The Saline creek is the largest tributary of the Ohio within the limits of the state. It enters that river a few miles below Shawneetown, after a course of about 75 miles; and is formed of the North, Middle, and South Forks. The salines, or salt springs, from which the stream takes its name, are in the vicinity of the town of Equality, and are sources of wealth to the country, furnishing large quantities of salt for home consumption. To Equality, 20 miles from the Ohio, the Saline is navigable for steamboats of a small class. This stream and its branches water the counties of Gallatin, White, Hamilton, Franklin, and Johnson.
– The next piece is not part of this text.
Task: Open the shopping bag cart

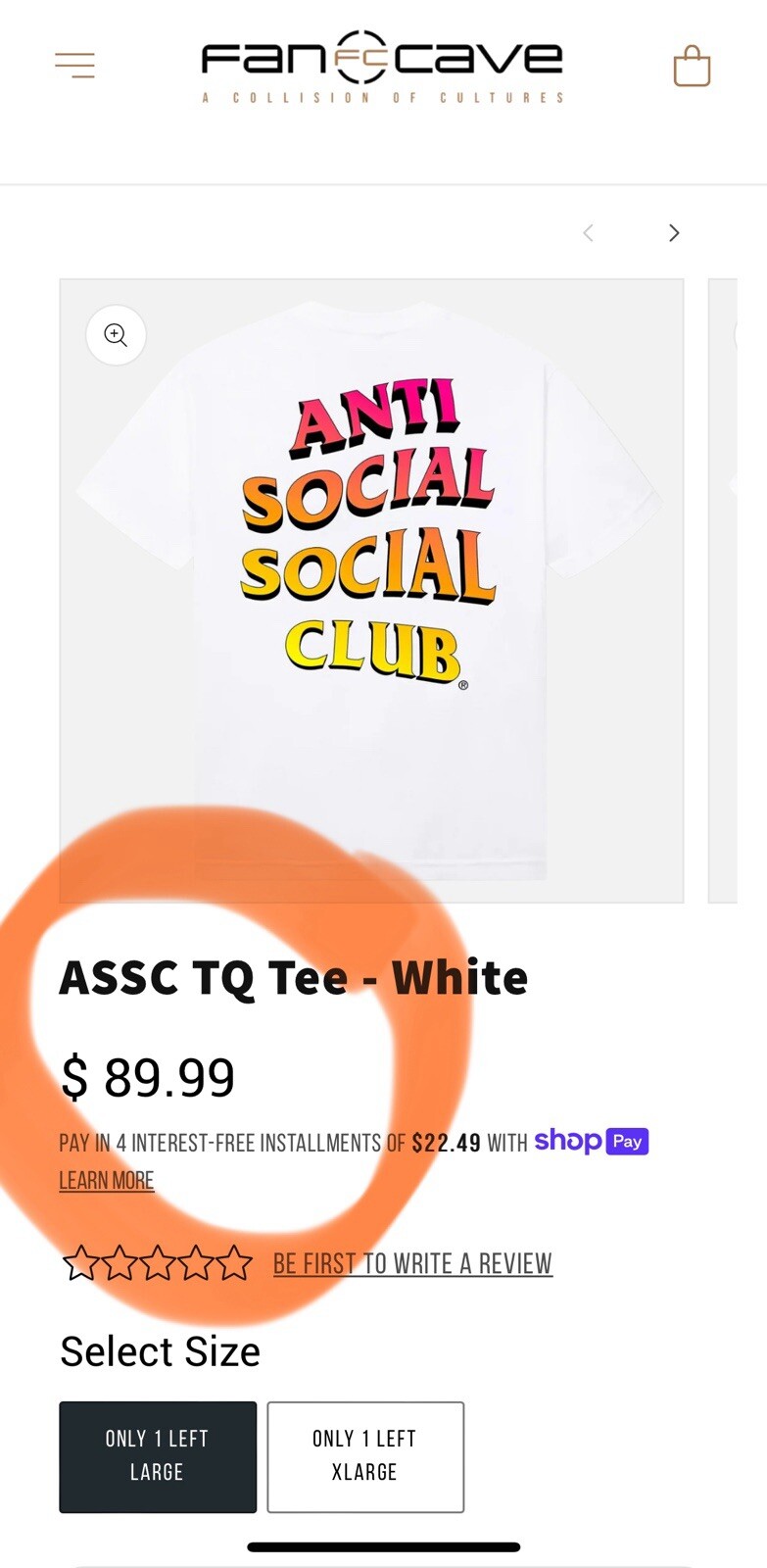Action: pyautogui.click(x=692, y=67)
The Wabash river rises in the northern part of Indiana, and running first a south-west and then a south course, empties into the Ohio nearly 200 miles above its confluence with the Mississippi. It is a beautiful stream about 600 miles in length, with but one considerable fall or rapid, which is near the junction of White river, below Vincennes. In low water, it obstructs the navigation very considerably. An act was passed in 1819, to raise funds for the purpose of improving the navigation at this place, by means of a canal. For more than 200 miles, the Wabash forms the eastern boundary of the state. The character of the lands bordering on it is similar to that on the Ohio and Mississippi, although the alluvions of the Wabash are more extensive, and the inundations more formidable. The bottoms of the Wabash are an intermixture of prairie and woodland. The principal tributaries of the Wabash, in this state, are the Big and Little Vermillion, Embarras, and Little Wabash rivers. As a navigable channel, the Wabash is a most important stream: its course seems to be almost artificially drawn to form a part of the line of commercial connexion between the Mississippi river and Lake Erie, by the most direct route.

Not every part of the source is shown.